▶ _Passage provided_:

+ + + + +

Activated charcoal is an auxiliary material which has been used by industry for decades. Activated charcoal is available in powder, granular or shaped block form, in addition, different types with different characteristics are manufactured. Unlike graphite or diamond, activated charcoal does not constitute an accurately defined form of the element carbon, but is a generic term for a group of porous charcoals. All activated charcoals share this structure consisting of a spongiform secondary grid of small graphite crystallites, three dimensionally cross-linked by amorphous carbon.

+ + + + +

▶ _Stored records_:
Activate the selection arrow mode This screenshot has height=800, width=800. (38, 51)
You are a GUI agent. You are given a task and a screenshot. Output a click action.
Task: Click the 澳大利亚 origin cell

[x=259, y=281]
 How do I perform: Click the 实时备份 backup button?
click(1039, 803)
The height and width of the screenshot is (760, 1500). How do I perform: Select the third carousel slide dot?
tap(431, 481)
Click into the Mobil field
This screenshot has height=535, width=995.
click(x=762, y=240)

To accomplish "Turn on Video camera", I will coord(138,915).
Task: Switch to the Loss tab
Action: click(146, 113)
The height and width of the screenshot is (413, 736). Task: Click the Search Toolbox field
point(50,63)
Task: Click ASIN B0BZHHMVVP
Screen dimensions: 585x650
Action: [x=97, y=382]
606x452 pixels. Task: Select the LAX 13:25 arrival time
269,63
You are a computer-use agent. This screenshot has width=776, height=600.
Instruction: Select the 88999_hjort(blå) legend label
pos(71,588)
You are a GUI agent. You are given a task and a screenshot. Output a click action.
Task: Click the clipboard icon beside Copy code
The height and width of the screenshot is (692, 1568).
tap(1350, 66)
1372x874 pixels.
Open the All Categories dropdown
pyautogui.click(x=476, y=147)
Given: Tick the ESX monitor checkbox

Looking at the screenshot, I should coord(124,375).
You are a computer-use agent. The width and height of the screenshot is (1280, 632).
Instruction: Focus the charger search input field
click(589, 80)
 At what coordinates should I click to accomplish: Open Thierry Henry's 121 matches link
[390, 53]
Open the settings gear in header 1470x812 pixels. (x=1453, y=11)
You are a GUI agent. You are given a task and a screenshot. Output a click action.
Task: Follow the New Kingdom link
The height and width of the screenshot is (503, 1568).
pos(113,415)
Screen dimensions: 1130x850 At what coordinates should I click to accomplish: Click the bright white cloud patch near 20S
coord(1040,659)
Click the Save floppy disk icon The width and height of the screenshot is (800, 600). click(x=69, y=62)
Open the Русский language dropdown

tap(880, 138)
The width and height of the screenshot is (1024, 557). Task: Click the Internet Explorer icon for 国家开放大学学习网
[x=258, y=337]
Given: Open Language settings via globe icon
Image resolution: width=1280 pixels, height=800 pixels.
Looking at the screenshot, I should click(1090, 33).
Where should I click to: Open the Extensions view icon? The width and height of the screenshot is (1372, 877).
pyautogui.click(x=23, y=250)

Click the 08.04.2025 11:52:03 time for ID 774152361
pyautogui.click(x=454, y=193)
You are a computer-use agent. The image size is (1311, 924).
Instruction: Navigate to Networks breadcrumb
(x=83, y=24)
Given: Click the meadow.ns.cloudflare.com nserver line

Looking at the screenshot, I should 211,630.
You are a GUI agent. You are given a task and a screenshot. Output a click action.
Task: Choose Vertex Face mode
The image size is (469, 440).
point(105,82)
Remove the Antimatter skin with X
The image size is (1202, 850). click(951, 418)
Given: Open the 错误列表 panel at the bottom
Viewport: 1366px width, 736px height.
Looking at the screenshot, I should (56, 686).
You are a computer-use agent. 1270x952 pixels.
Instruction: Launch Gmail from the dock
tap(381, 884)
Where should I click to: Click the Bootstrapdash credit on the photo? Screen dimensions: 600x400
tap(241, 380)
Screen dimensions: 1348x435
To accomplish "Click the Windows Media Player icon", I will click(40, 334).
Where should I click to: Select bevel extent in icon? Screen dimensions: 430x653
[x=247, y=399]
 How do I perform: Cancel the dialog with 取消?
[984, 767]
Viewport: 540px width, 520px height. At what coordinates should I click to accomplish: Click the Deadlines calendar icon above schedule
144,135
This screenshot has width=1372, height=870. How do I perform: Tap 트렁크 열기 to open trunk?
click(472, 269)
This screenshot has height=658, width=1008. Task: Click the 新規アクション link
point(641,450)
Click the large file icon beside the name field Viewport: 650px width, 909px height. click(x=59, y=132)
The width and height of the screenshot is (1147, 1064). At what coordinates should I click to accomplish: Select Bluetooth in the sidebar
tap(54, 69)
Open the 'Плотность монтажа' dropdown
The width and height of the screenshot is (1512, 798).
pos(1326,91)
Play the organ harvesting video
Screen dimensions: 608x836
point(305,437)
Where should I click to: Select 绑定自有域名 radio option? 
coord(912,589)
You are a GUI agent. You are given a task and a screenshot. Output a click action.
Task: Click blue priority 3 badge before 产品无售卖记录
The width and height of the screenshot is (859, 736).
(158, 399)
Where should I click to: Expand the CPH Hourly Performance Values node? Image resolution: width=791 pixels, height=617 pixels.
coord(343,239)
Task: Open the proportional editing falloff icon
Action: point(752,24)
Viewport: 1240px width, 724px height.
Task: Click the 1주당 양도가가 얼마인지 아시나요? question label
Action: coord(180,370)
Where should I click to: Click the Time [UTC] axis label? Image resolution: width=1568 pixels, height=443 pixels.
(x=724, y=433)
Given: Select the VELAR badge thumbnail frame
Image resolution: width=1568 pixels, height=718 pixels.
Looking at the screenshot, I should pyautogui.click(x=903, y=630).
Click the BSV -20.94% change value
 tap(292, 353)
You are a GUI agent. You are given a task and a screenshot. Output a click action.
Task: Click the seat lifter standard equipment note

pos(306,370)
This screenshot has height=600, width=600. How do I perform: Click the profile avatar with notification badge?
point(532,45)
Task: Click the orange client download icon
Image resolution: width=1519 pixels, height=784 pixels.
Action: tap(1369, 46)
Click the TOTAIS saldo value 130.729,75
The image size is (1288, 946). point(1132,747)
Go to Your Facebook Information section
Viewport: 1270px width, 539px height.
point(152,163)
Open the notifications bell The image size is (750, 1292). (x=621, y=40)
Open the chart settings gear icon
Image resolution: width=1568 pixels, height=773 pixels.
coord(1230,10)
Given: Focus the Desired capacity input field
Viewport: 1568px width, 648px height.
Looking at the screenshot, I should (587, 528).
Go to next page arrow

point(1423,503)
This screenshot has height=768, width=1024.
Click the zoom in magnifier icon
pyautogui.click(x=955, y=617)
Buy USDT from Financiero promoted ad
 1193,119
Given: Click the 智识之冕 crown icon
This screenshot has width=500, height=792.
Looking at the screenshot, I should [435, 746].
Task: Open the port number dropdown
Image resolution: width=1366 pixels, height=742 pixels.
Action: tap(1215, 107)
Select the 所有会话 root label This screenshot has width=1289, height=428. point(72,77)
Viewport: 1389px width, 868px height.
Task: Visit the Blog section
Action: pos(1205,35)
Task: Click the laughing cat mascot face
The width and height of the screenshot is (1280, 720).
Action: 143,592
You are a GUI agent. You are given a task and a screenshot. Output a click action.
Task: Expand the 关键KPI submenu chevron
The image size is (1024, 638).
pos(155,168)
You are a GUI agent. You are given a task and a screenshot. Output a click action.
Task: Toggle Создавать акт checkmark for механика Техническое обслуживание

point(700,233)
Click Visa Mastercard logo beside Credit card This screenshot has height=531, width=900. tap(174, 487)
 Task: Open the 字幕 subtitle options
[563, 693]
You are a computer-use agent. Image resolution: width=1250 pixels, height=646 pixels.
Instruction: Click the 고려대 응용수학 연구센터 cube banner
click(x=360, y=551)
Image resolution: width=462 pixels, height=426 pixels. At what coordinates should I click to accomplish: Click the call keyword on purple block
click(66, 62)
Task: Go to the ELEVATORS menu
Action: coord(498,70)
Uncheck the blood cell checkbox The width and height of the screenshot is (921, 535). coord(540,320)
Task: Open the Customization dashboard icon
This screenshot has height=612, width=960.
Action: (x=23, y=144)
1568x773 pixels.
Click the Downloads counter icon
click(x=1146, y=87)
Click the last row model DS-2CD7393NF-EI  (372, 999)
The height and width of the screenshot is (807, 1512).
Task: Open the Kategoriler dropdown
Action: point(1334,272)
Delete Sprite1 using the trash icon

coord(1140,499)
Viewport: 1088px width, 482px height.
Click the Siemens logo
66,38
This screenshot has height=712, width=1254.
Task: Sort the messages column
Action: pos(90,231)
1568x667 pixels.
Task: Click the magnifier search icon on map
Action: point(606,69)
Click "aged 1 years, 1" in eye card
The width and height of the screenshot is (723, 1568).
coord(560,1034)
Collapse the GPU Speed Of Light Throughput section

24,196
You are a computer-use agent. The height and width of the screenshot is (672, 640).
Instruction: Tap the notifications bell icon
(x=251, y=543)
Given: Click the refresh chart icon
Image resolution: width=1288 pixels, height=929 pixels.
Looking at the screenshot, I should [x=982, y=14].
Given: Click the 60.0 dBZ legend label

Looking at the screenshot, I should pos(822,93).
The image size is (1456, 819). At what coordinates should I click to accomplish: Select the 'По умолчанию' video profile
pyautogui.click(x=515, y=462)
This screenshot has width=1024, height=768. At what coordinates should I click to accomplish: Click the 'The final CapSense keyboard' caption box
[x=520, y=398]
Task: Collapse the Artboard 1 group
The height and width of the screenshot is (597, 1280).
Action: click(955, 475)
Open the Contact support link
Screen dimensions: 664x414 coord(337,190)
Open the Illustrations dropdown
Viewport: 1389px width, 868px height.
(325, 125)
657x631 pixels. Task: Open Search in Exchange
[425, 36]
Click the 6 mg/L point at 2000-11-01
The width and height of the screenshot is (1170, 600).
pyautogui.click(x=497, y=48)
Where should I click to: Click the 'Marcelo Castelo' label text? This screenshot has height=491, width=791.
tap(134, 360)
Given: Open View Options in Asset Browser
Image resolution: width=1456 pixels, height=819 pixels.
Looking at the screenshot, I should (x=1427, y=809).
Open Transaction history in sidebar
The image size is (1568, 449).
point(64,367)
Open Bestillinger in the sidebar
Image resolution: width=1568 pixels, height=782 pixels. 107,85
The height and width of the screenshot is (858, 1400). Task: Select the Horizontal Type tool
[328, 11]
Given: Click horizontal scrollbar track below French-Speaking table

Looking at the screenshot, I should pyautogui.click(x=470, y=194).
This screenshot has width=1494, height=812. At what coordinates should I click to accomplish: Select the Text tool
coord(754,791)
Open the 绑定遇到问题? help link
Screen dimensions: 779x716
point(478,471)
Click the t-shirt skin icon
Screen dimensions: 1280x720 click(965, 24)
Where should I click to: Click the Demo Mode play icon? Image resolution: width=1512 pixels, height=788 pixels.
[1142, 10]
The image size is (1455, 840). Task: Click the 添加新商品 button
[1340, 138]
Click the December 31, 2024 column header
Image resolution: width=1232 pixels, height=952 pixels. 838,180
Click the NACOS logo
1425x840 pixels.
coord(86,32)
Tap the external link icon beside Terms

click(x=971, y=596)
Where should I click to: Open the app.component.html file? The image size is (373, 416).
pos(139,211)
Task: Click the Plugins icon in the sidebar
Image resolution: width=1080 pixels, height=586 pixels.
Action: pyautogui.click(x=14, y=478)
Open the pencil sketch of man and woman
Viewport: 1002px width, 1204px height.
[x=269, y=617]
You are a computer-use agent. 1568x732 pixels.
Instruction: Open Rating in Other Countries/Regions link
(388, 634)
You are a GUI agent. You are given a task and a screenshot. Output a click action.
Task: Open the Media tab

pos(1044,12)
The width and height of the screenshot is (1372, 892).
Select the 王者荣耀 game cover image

+ + + + +

▶ _Problem to solve_: Reproduce the stretch from "Activated charcoal is an" through "by amorphous carbon." in the activated charcoal text word for word. You won't need the data above for this.

▶ _The response_:
Activated charcoal is an auxiliary material which has been used by industry for decades. Activated charcoal is available in powder, granular or shaped block form, in addition, different types with different characteristics are manufactured. Unlike graphite or diamond, activated charcoal does not constitute an accurately defined form of the element carbon, but is a generic term for a group of porous charcoals. All activated charcoals share this structure consisting of a spongiform secondary grid of small graphite crystallites, three dimensionally cross-linked by amorphous carbon.